I mean, how many times can you tell someone to not run at their dog yelling excitedly to SLOW DOWN!! OHMYGOD FOR THE LOVE OF ALL THAT IS HOLY PLEASE SLOW DOWN!!! IEEEEEEEE! rattle rattle rattle…

(No, it wasn’t quite that bad. Still, it feels that way sometimes. Like I’m forever making the same obvious mistakes.)

I think my biggest problem, or one of them, is that I don’t give my dog
enough credit for picking up on subtleties.  Because I am not by nature
a subtle person.  It seems like in herding you need to learn to be,
though, or you’ll frustrate your dog, at best.  So, I’m working on it.
(Plus Dianne still has that milk jug….)

Anyway, last night at Jodi’s Scout and I worked well together.

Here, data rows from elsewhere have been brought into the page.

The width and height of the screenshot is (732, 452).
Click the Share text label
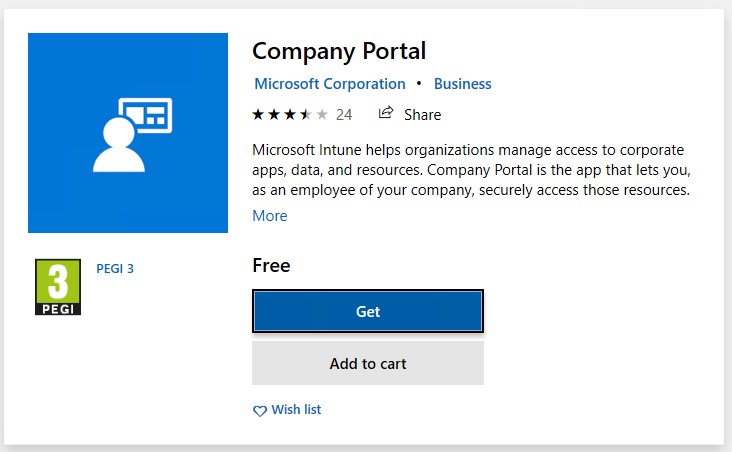[x=422, y=115]
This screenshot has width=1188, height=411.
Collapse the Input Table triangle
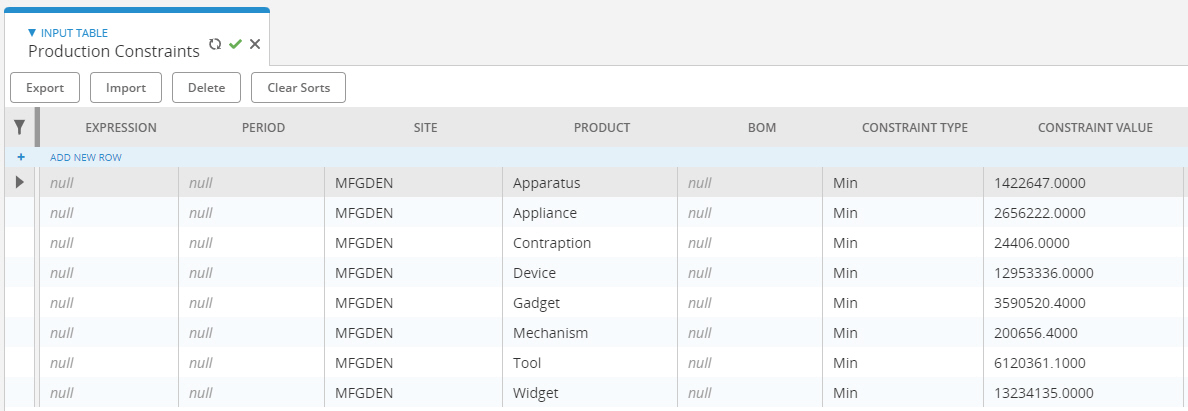[32, 33]
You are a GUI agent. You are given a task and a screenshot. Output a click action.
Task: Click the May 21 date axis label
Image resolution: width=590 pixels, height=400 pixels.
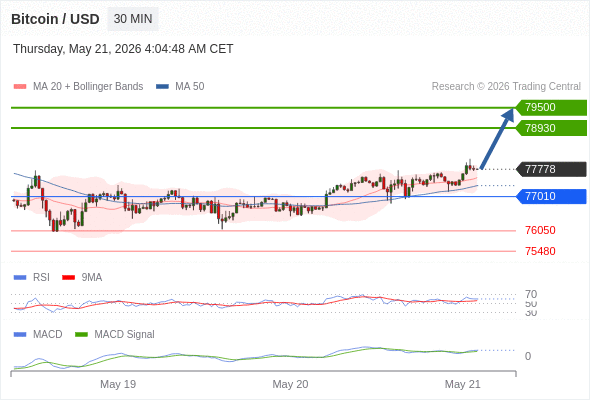462,384
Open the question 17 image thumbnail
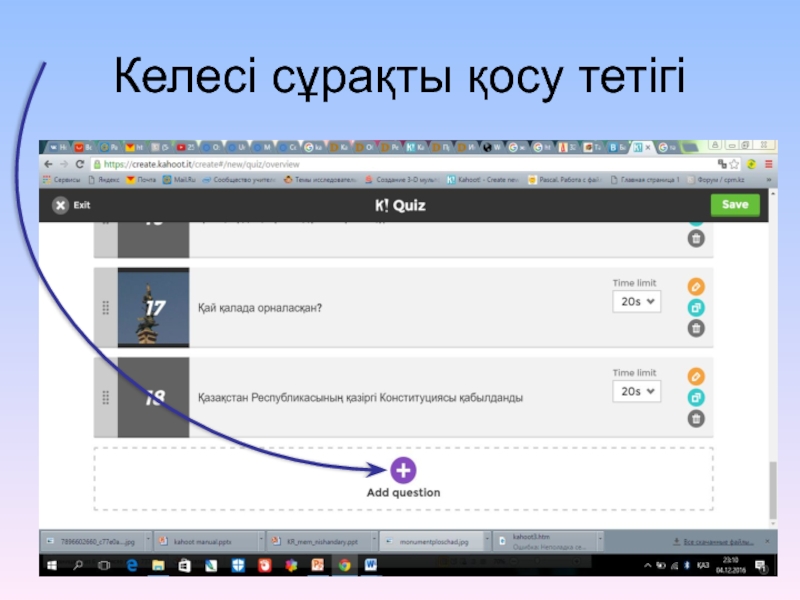Screen dimensions: 800x600 coord(153,308)
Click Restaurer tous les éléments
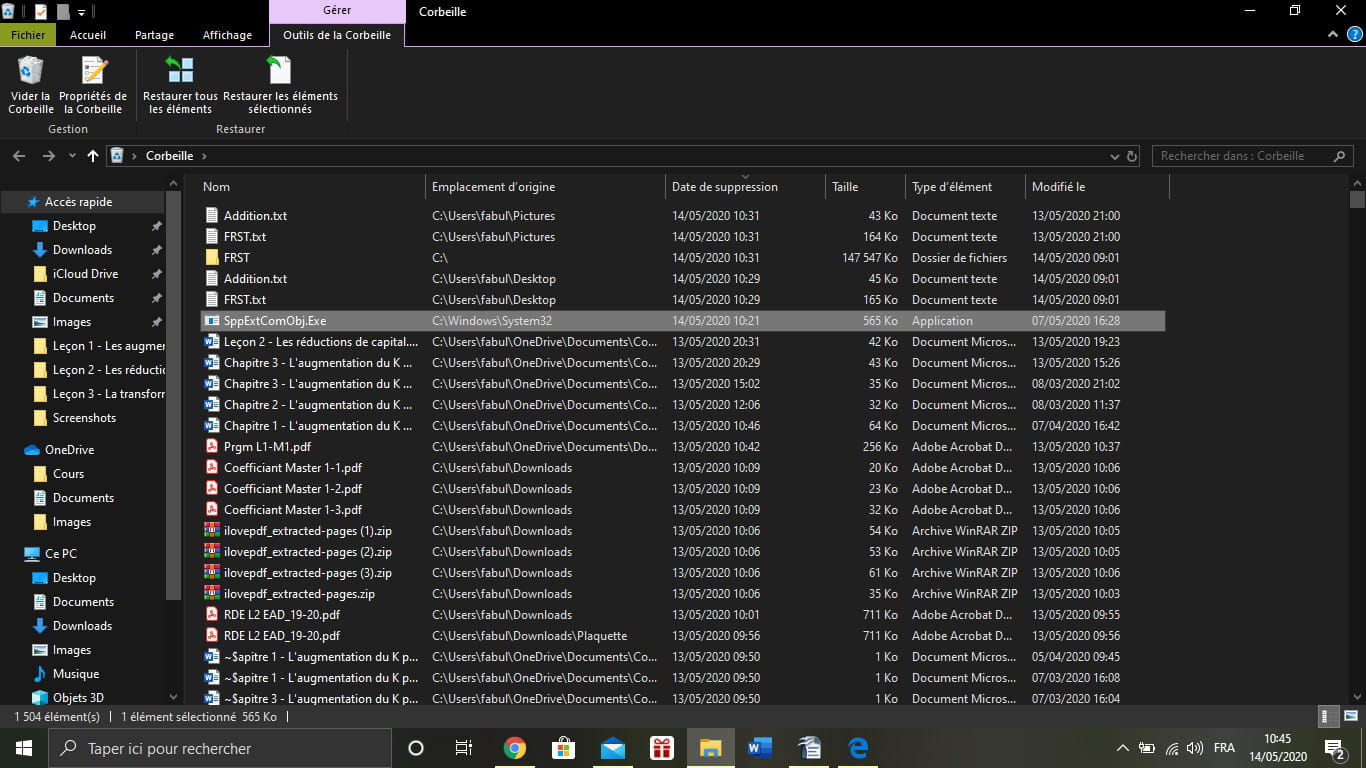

She worked great for me in the big field, and in the round pen.  I tried to keep
calm and quiet and put myself in the right position physically for what
I was asking Scout, and the sheep, to do.  I tried to be aware of when the sheep were moving past me as a cue that Scout needed to get back further.  She responded pretty quickly, often laying down, which I don’t want to be her first response, but I’ll take what I can get for now. She was paying attention. We both were.

I’m working on keeping one thing in mind each time I’m out there, too.  My goal lately, and for awhile, is to keep Scout off the sheep, increasing the distance until it is more comfortable for her to do naturally.   AND SHUTTING UP.  Paying attention to what I’m saying with my body instead of my big ole yammering pie hole.